My secret hope is that the gap is long enough so that solid
state can catch up (SSDs have already killed 10-15 krpm SAS
by way of size, price and reliability, I don't even bother
with SAS SSDs but buy consumer SATA for production) to 
spinning rust, and put a dagger into its back. But, that is unlikely.

However, I expect that spintronics on large surfaces
(think inkjet printed on plastic or metal, and then
rolled up on a cylinder) can make spinning rust static,
putting the head into each bit. Expect good things from
the same kind of technology that brought you large,
flexible OLEDs.
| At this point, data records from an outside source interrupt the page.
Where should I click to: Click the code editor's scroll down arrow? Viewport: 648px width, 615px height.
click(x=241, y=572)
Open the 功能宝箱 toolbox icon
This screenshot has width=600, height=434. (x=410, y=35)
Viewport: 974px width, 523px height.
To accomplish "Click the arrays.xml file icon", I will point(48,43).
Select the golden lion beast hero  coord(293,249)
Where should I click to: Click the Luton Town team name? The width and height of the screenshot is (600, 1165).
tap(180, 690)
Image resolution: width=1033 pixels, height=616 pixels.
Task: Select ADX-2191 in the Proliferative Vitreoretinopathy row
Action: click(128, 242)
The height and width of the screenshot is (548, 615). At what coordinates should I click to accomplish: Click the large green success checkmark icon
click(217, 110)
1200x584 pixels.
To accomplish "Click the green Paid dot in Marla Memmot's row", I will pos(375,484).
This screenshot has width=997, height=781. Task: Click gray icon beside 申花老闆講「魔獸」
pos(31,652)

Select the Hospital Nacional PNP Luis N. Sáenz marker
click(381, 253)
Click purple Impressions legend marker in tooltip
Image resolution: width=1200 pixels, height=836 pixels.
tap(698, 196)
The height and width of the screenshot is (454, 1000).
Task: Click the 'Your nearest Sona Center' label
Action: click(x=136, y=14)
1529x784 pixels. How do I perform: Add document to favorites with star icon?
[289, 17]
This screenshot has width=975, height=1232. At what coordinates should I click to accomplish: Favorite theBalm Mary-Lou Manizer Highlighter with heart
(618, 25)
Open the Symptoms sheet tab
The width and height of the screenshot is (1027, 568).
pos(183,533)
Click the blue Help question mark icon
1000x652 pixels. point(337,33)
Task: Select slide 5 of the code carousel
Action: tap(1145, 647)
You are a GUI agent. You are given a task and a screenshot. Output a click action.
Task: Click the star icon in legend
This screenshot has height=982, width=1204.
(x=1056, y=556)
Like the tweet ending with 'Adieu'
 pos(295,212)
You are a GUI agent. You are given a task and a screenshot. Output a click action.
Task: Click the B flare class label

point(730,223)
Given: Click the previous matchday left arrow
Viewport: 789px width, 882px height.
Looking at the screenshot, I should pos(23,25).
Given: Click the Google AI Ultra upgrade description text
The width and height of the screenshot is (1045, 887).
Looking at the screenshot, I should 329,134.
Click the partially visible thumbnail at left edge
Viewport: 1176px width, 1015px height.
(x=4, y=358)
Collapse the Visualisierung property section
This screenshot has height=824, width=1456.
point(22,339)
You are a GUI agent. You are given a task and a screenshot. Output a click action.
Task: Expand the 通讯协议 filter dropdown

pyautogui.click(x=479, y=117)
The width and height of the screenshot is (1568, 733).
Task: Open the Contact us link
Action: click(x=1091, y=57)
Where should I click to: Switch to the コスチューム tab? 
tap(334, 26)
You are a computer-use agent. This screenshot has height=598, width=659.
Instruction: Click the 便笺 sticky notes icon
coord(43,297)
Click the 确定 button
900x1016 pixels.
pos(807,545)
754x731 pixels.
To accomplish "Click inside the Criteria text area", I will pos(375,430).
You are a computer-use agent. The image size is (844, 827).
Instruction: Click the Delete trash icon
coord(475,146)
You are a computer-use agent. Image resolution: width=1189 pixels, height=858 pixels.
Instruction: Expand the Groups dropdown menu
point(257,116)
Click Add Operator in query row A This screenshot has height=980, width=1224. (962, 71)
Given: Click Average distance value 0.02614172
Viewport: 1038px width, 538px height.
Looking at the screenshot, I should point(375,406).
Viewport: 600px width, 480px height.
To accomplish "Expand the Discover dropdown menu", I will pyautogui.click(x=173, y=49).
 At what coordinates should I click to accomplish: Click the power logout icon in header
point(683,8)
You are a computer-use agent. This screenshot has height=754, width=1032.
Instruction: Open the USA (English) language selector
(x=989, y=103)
Serial layer deposition is an additive
technology which doesn't degrade underlying layers, so
here you have a chance to go to m^2 substrates, with
many more layers than cm^2 Si allows you -- at the price
of much larger, much slower switches -- but if these
are fully static (spintronic) that may be well worth
it, particularly since you're extremely flexible, and
prototype pipelines are so much shorter. 
 
> > Either you believe that there is a magic mechanism by which
> > a technology arises just in time to be passed on the torch from
> > the failing without stumbling, or you don't.
> >
> 
> It's not magic. It is the result of work.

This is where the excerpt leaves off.